The company is on a mission to make all fresh fruit and vegetables locally, rather than require them to be hauled from long distances or imported from overseas before they are sold at groceries.
Taking a page from the playbook of solar power providers in the U.S., BrightFarms offers customers a long-term, fixed rate on the salad greens and tomatoes it grows in its greenhouses to grocers.
The startup’s CEO Paul Lightfoot explained that after BrightFarms locks in a “produce purchasing agreement,” it raises funds from various sources including economic development programs and different banks or equity firms to build a new greenhouse.
In effect, a big chunk of the company’s cost of goods is already committed revenue before they open up a greenhouse’s doors and start growing.
The new round of funding was led by Catalyst Investors, and joined by BrightFarms earlier backers WP Global Partners and NGEN.
Catalyst’s Tyler Newton said his firm backed BrightFarms largely due to its business model innovation and ability to “out-execute” other food producers in the U.S.
Consumers definitely want to buy groceries made by local businesses, and to help support jobs that pay a local living wage in their own back yard. According to research by the U.S. Department of Agriculture, local food sales totaled $12 billion in 2014 and are expected to grow to $20 billion by 2019.
“Where the seasons don’t cooperate, we just didn’t have the option to buy local before.

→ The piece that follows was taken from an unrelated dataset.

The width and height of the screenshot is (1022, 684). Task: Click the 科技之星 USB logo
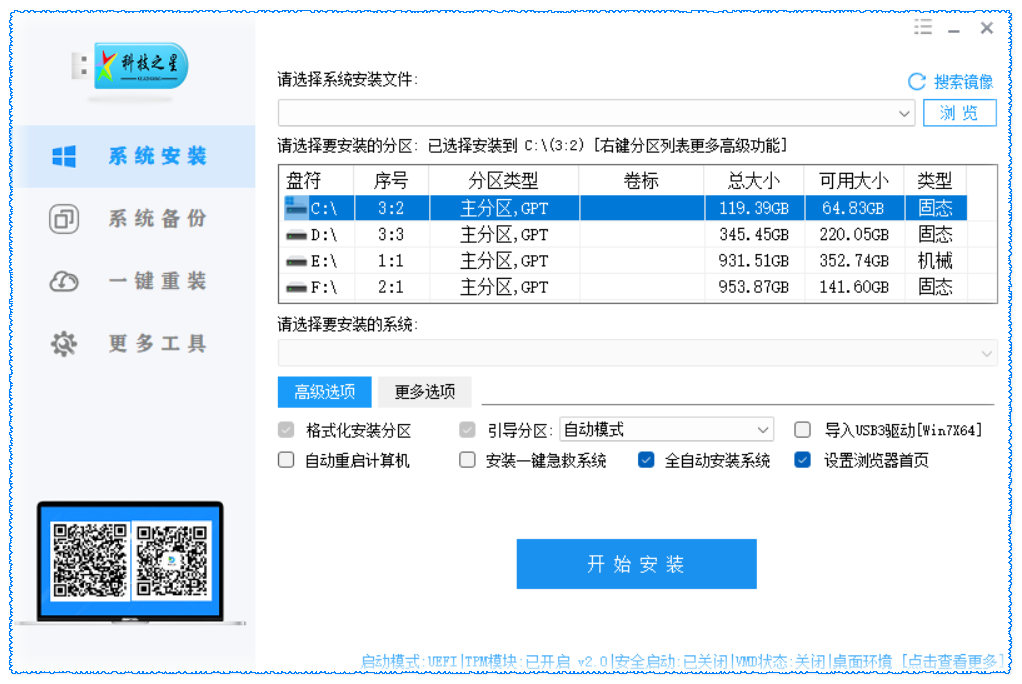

So that feels good. But when you taste a tomato or some arugula from BrightFarms, and compare it to something that’s been shipped from out West, there is an obvious taste advantage, too. That’s what grocers want,” Newton said.
BrightFarms is going after a huge market that doesn’t have a lot of competition outside of the states of California and Arizona, today.

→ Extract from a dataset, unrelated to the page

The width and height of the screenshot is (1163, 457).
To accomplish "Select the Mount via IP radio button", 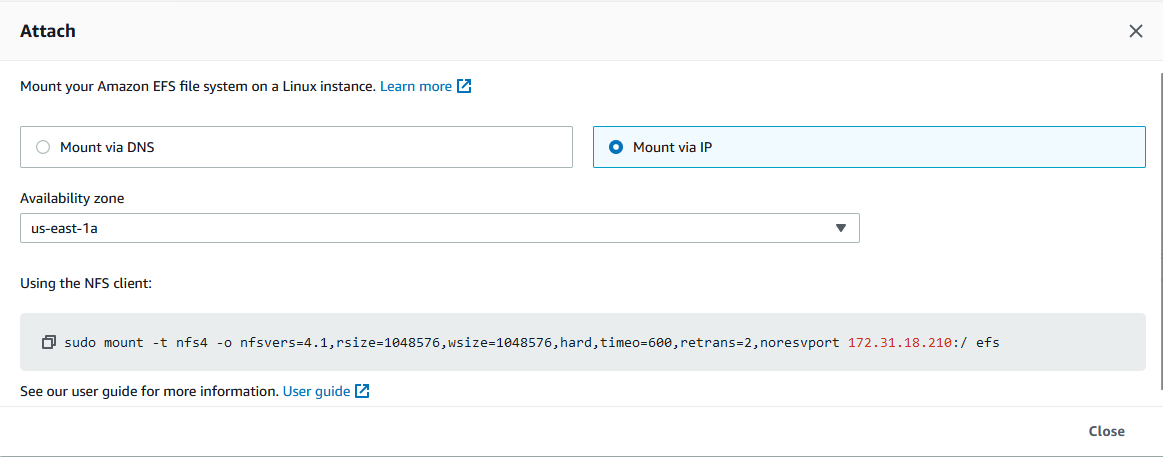I will tap(616, 147).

America’s farms contribute $177.2 billion, or about 1 percent of the nation’s gross domestic product each year according to the most recent available calculations also from the U.S. Department of Agriculture.

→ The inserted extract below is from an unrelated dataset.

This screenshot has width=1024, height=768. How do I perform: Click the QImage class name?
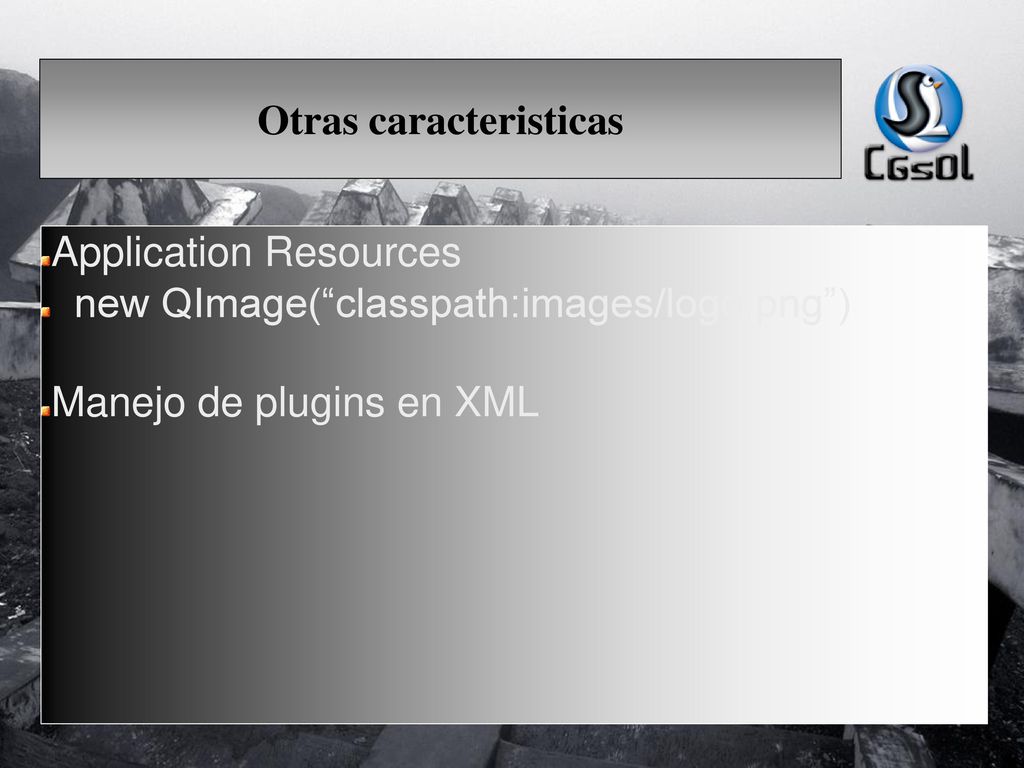pyautogui.click(x=234, y=304)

And 90% of the salad greens consumed in the U.S. are produced in California and Arizona, then shipped across the country or exported out of it.
Other agriculture tech startups like AeroFarms or FreightFarms are building out indoor and container-based farms, in urban areas to meet rising consumer demands for locally-produced, and delicious fresh foods.
But Lightfoot believes that his company’s greenhouses – which take advantage of natural sunlight, obviously—can prove more environmentally sustainable and cost-efficient than indoor farms, and produce more supply than container-based and rooftop farms.
He says that’s because BrightFarms controlled environment greenhouses don’t need to use as much electricity for grow lights and temperature controls than indoor farms. Both are significantly more water efficient than traditional farms, even those using precise irrigation systems.
So far, BrightFarms operates three greenhouses, each employing 25 full-time workers, in the greater Philadelphia, Washington D.C. and Chicago metro areas.
If drought conditions continue, Lightfood said, the company could someday move into the “salad bowl” state of California, or other agricultural hubs, displacing traditional, and often water-intensive, farms.
But for now it will focus on metro areas where demand for fresh produce is high but there isn’t a lot of arable land or weather to support traditional farms.
BrightFarms’ customers and partners have so far included grocers like Kroger, Ahold USA, Wegmans and ShopRite.
Besides using the new Series C capital to build out additional greenhouses, Lightfoot says the company will explore new crops and is likely to start growing peppers and strawberries in the near future.